New results are reported suggesting that with appropriate levels of Fe doping Mg can rapidly and reversibly absorb up to 7 mass fraction (%) hydrogen at moderate temperatures and pressures useful for hydrogen storage applications. Hydrogenation kinetics and thermodynamics of Mg–4Fe at.% (+/− 1 at.%) thin films capped with Pd at temperatures ranging from 363 K to 423 K were studied by a number of different methods: in situ infrared imaging, volumetric pressure-composition isotherm (PCI) measurements, and ex situ X-ray diffraction and transmission electron microscopy. The hydride growth rate was determined by utilizing wedge-shaped films and infrared imaging; assuming formation of a continuous hydride layer, the growth rate was found to range from ≈3.8 nm/s at lower temperature to ≈36.7 nm/s at higher temperature.
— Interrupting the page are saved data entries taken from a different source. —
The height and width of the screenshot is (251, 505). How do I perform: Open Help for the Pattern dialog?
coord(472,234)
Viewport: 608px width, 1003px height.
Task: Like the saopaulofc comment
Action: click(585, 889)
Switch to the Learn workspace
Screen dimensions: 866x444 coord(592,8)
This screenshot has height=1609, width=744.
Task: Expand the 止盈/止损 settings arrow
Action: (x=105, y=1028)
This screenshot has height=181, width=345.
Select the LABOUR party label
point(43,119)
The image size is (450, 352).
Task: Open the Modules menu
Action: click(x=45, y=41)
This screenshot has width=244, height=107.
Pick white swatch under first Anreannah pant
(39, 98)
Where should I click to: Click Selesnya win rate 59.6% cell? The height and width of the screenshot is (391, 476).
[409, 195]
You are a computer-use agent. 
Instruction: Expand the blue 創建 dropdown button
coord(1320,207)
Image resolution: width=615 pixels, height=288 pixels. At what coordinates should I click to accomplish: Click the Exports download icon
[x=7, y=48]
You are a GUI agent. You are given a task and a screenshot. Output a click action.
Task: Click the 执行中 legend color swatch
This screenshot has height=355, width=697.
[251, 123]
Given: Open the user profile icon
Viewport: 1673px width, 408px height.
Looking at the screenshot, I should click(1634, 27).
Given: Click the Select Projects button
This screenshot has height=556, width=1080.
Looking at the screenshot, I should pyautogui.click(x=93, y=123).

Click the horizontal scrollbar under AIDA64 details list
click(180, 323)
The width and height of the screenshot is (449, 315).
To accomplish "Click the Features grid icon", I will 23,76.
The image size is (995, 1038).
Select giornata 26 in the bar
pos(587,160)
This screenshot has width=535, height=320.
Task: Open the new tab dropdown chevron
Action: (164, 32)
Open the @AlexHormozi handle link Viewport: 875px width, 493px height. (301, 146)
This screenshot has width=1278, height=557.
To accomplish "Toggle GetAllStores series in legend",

The apparent activation energy of the thermally activated hydrogenation kinetics was measured to be 56 kJ/mol; this value suggests that at low temperatures hydrogen diffusion along grain boundaries of MgH2 is the mechanism controlling the hydride layer growth. ucible PCI measurements of 600 nm-thick uniform films showed a pressure plateau and large hysteresis; from these measurements enthalpy and entropy were estimated as 66.9 kJ/mol and 0.102 kJ/(mol∗K), respectively, which are both slightly less than values for pure magnesium (as either films or bulk). The extremely rapid and cyclable kinetics of Mg-4 at.% Fe films suggest that properly grown Mg–Fe powders of 1–2 μm size can be fully charged with hydrogen within 1 min at temperature near 150 °C (423 K), with possible practical hydrogen storage applications.